In the words of Michelle Mapp, Tricounty Cradle to Career Collaborative (TCCC) treasurer and CEO of South Carolina Community Loan Fund, in response to grim test results of tri-county students: “We have to ask ourselves as a community, why is that? And why do we allow it to continue?”
Over 60 percent of third-graders are reading below grade level and not doing much better in math. According to a TCCC report, two in three high school graduates aren’t ready for college-level course work. One in three isn’t even prepared to enter the work force.
Why is the Charleston County School District considering increasing class size and eliminating parts of its literacy program? Our children are paying the price of gross mismanagement.

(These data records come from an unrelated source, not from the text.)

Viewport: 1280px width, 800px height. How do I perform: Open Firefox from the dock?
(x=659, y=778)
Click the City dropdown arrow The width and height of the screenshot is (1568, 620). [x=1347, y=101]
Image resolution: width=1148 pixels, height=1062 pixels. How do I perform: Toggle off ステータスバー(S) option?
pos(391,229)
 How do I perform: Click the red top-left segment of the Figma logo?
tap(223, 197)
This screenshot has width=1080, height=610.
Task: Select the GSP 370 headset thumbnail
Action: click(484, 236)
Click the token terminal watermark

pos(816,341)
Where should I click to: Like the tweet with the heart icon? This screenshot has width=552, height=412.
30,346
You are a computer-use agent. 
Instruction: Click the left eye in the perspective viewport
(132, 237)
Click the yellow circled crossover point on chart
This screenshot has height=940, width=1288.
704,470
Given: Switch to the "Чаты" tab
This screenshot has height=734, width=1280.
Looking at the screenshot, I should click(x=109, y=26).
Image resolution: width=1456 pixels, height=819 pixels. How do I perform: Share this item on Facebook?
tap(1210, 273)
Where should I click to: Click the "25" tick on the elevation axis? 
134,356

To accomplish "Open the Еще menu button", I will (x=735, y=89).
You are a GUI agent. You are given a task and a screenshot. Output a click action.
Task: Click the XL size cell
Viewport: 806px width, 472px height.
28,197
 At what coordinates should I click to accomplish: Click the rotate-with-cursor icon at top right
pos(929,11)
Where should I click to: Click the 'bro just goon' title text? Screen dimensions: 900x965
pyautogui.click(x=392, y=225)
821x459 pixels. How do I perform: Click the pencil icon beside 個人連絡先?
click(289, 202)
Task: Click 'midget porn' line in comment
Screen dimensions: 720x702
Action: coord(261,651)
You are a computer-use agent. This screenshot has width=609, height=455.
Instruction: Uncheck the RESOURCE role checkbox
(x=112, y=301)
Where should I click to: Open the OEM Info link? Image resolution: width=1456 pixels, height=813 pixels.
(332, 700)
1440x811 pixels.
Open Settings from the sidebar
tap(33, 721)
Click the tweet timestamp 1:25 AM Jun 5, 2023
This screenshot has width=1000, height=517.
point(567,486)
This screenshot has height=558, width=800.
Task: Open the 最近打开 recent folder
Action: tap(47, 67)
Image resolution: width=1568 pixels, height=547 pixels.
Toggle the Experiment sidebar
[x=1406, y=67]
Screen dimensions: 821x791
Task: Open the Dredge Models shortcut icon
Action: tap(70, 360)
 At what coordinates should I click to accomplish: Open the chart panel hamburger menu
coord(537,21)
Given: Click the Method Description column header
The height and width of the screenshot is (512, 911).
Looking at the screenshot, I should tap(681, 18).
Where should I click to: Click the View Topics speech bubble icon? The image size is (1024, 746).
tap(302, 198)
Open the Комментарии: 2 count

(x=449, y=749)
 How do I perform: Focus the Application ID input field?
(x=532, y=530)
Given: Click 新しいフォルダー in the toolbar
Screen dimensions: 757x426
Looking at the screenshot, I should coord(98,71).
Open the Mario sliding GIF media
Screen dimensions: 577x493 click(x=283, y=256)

This is a crisis. Such a shortfall in educated youth does not bode well for the well-being of our society.
Superintendent Gerrita Postlewait’s comment that the high school graduation rate does not equate to college readiness (or workforce readiness, according to many) and that “the acquisition of Carnegie units by earning D’s is an antiquated measure” should be addressed.
We need to prepare students for a much different future, and we can begin by stressing the validity of assessments like the ACT and WorkKeys instruments used this year.
As a retired educator, I have seen that parents (and students) focus on teacher grades and promotion rather than standardized tests results. Parents might not be too concerned with a “below average” reading assessment at the end of third grade as long as their child is promoted.
Hence begins the downward spiral, as huge numbers of students deal with textbooks and concepts that are beyond their grasp. This leads to far too many dropping out at age 17, and for those who continue to be promoted, to a path going nowhere.
If third-graders were to have blood-sugar readings outside of the normal range, parents, physicians and the students themselves would address the issue immediately.
A salute to the Tri-County Cradle to Career Collaborative. I hope that it will influence the educational community to make major changes in curriculum and assessment. Also, I hope that it will support Mark Epstein in his mission to raise the dropout age to 18.